▶ _What to do_:
From the line containing "Select the eyedropper color picker tool" through the last line of the entries, output the text exactly. Pictures stay out.

Screenshot grounding data:
----

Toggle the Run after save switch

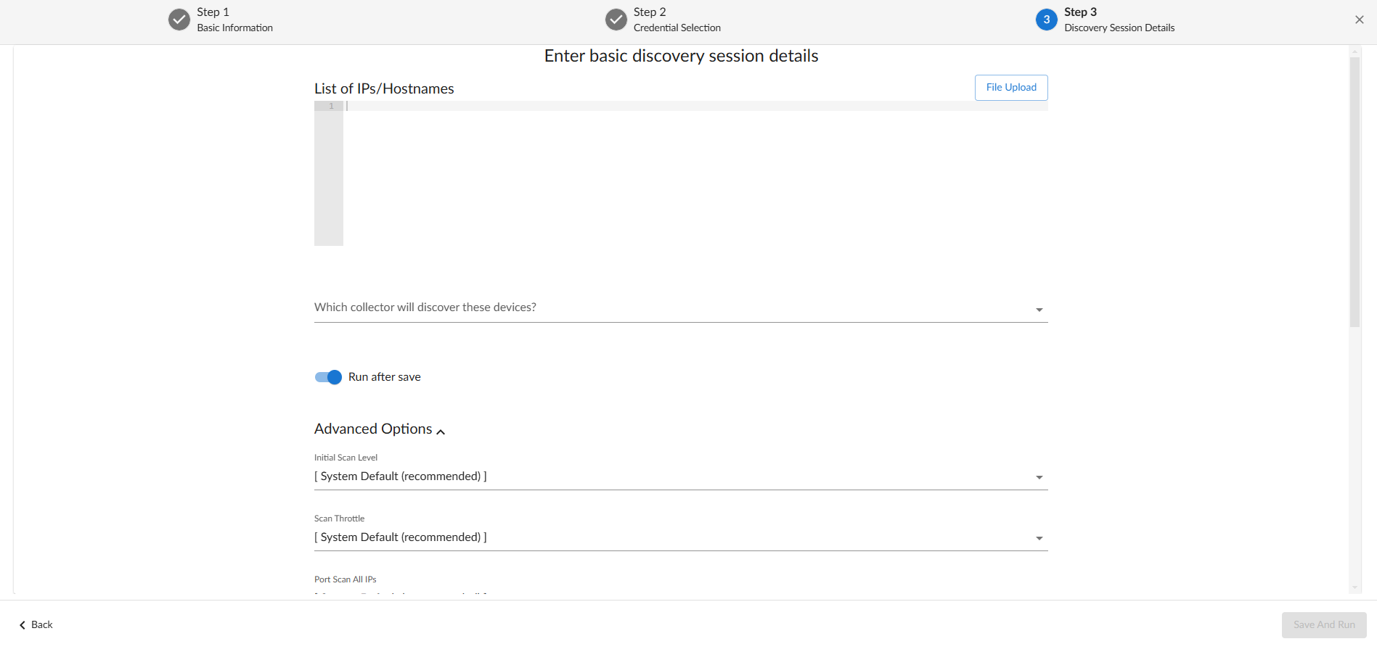328,377
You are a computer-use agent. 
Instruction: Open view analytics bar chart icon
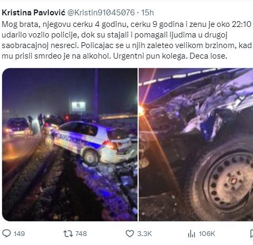(x=191, y=234)
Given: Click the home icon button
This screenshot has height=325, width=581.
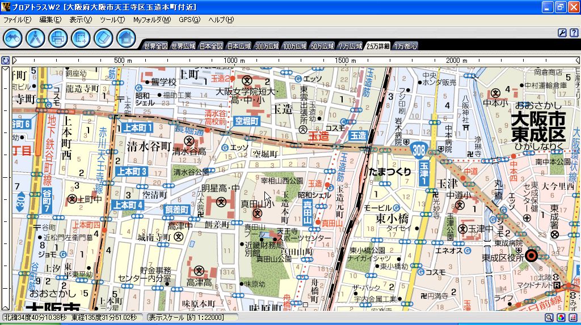Looking at the screenshot, I should click(126, 38).
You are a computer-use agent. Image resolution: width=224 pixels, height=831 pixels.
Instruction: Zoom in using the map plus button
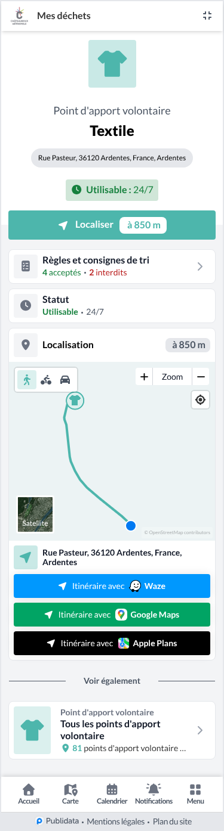click(x=144, y=377)
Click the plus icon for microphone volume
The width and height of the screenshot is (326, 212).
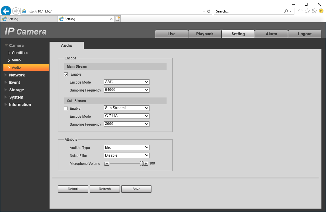click(x=146, y=164)
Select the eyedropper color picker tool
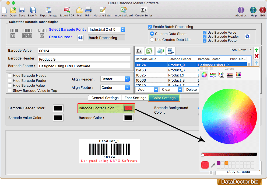 (x=213, y=165)
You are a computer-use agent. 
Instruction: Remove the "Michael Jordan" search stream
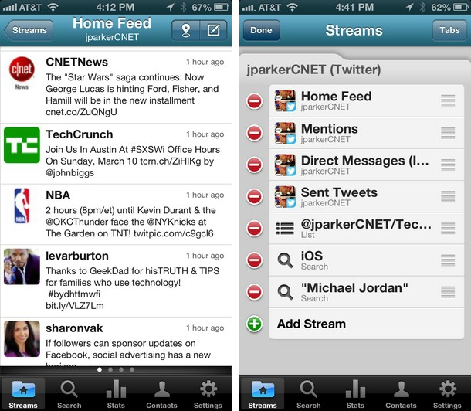tap(255, 292)
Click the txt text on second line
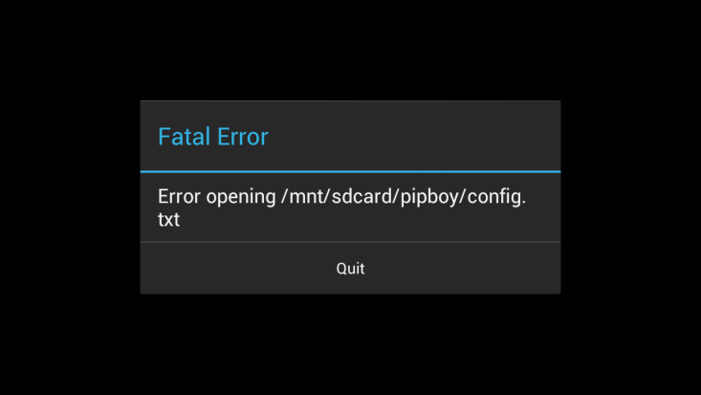The height and width of the screenshot is (395, 701). [168, 220]
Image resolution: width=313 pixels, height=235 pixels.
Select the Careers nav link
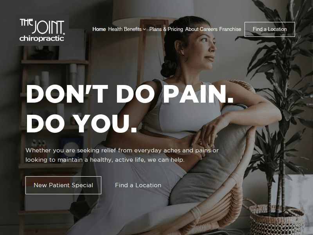pos(209,29)
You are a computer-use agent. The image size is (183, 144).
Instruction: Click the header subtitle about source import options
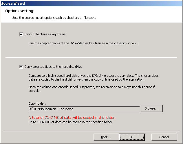pos(54,18)
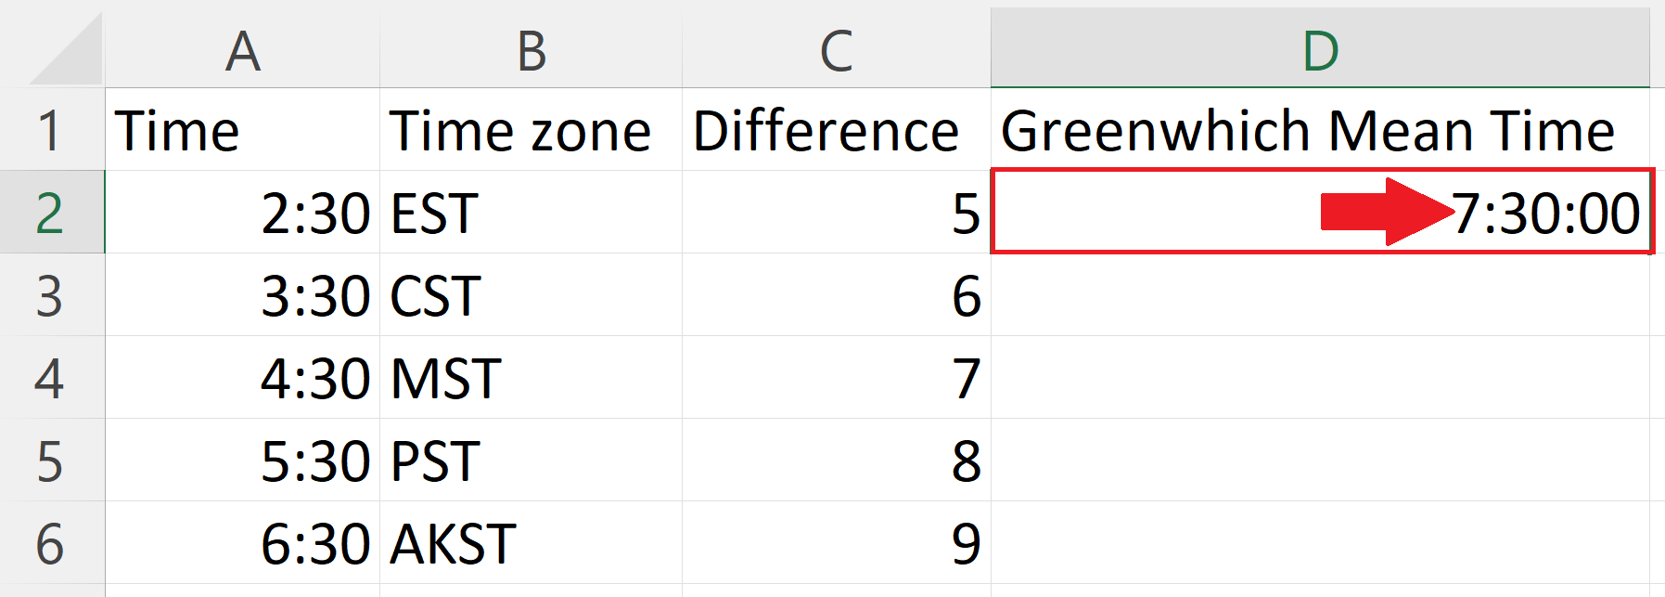The height and width of the screenshot is (597, 1665).
Task: Select row number 1
Action: [x=51, y=130]
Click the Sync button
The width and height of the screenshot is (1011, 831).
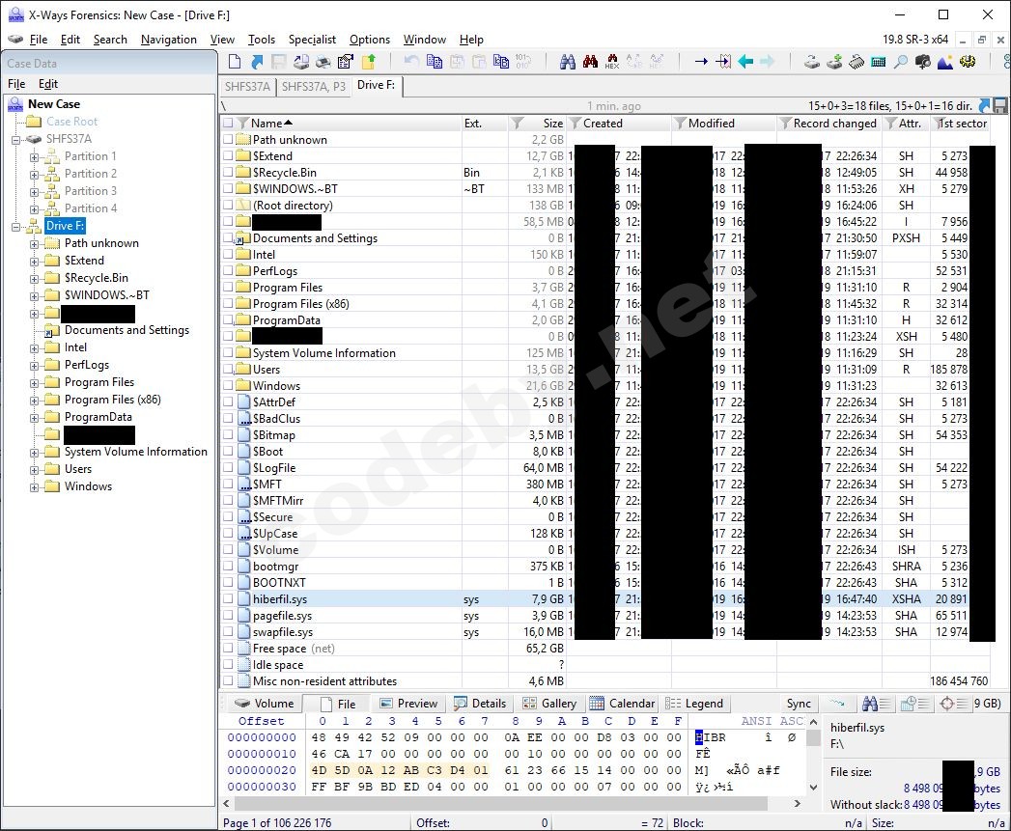pos(799,704)
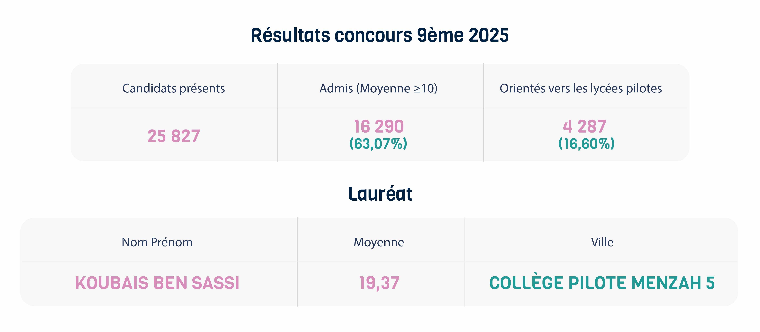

----

▶ _Written reply_:
Select the eyedropper color picker tool
 (x=213, y=165)
You are a computer-use agent. 
Instruction: Remove the "Michael Jordan" search stream
tap(255, 292)
Click the txt text on second line
The height and width of the screenshot is (395, 701). [168, 220]
Image resolution: width=313 pixels, height=235 pixels.
Select the Careers nav link
pos(209,29)
You are a computer-use agent. The image size is (183, 144).
Instruction: Click the header subtitle about source import options
pos(54,18)
The height and width of the screenshot is (597, 1665).
Task: Select row number 1
Action: [x=51, y=130]
Click the Sync button
The width and height of the screenshot is (1011, 831).
pos(799,704)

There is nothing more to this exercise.